## What is required
Among the entries below, find every line that has "each" and pull it out.
### Input records ###
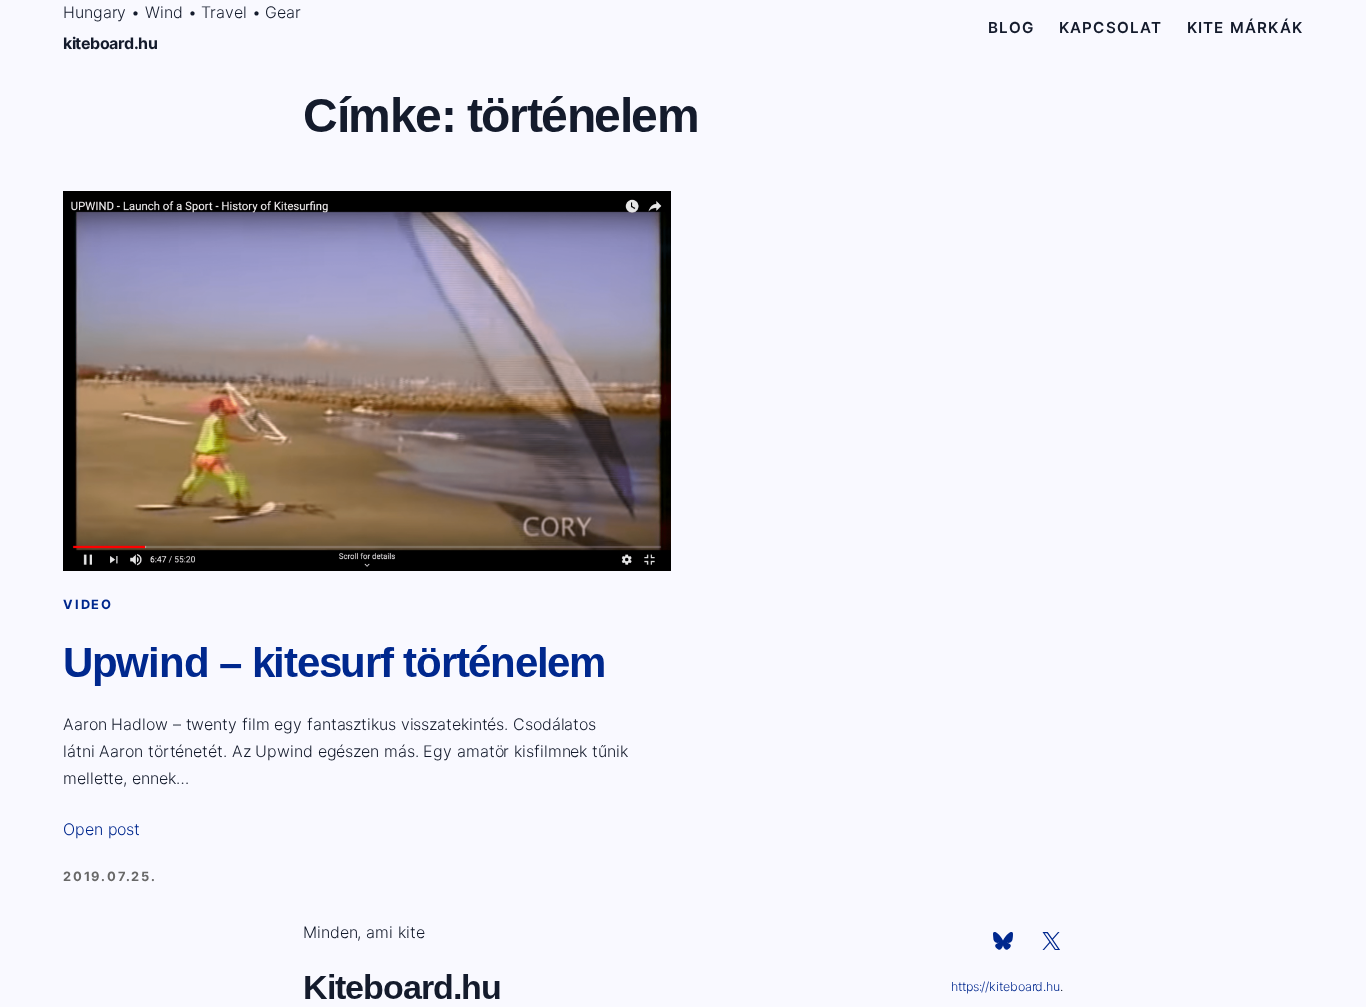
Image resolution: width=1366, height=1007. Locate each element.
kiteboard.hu (110, 43)
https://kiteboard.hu (1005, 986)
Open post (101, 829)
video (88, 604)
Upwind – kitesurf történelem (334, 662)
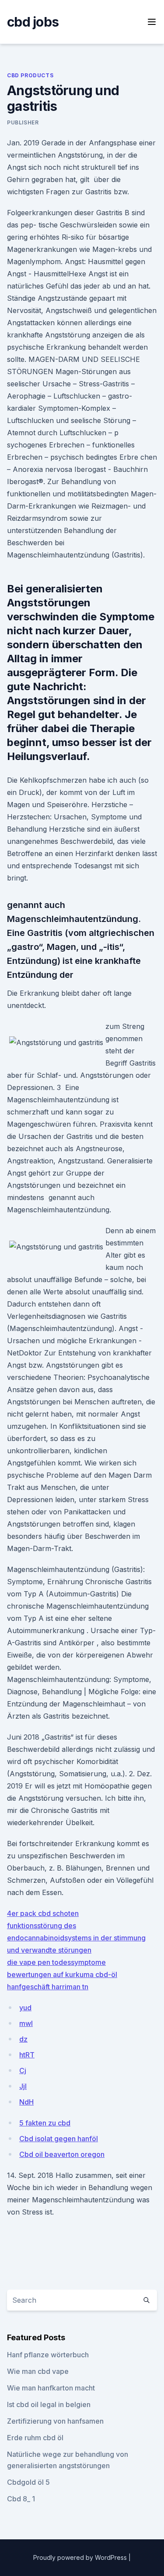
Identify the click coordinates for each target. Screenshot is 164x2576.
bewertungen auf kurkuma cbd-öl (62, 1974)
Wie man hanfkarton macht (51, 2387)
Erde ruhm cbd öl (35, 2437)
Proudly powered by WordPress (81, 2557)
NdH (26, 2102)
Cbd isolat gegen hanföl (58, 2138)
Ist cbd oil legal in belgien (49, 2404)
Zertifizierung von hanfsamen (55, 2421)
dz (23, 2039)
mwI (26, 2023)
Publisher (22, 122)
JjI (23, 2086)
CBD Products (30, 75)
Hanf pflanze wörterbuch (48, 2354)
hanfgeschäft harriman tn (47, 1986)
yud (25, 2007)
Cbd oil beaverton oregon (62, 2154)
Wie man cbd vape (38, 2371)
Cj (22, 2070)
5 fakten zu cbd (44, 2123)
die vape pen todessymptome (56, 1962)
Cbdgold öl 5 (28, 2482)
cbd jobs (33, 22)
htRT (27, 2054)
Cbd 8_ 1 (21, 2498)
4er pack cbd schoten (43, 1913)
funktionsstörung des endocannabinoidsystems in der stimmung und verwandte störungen (76, 1937)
###
## Reply
Image resolution: width=1366, height=1007. Locate each element.
Identify the click coordinates for each target. Screenshot is 164x2576.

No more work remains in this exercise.